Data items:
-*-*-

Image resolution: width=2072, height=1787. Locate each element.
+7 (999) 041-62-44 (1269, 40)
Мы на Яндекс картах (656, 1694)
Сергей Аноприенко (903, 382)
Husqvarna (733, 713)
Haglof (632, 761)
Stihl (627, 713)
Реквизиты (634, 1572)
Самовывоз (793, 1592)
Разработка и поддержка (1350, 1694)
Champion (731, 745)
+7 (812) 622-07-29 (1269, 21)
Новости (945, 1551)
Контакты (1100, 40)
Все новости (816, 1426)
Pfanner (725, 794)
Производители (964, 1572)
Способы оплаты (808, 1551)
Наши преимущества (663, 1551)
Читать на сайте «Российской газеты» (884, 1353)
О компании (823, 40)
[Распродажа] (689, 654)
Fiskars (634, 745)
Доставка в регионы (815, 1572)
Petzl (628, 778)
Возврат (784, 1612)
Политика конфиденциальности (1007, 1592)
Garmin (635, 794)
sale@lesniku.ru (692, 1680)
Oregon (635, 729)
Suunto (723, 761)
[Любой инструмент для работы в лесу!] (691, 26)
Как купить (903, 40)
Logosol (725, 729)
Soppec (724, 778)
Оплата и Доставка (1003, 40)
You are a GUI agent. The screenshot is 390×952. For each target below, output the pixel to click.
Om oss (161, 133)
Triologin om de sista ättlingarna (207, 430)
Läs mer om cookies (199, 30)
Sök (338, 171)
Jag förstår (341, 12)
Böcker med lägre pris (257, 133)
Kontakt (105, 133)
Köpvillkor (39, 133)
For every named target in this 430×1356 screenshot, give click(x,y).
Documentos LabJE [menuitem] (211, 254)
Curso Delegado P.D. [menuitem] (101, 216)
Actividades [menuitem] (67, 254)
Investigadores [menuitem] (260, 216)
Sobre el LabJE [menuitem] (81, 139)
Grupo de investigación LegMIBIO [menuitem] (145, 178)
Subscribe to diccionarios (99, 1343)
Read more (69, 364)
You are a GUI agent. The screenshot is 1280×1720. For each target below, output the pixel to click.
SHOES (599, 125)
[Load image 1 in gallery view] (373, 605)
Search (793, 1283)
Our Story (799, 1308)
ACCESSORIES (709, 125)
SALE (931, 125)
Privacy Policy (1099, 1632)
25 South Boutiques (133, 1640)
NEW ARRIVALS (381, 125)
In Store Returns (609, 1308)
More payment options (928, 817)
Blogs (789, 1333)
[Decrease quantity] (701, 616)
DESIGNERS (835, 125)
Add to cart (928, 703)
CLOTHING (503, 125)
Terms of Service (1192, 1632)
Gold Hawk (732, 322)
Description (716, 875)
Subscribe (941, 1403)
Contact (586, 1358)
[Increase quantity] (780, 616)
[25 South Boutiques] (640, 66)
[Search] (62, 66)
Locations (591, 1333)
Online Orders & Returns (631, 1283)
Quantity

-*-*-

● **Problem description**: With the data above as the source, tally the lines that include the string "output", and give that figure alone.

● **Result for this exercise**: 2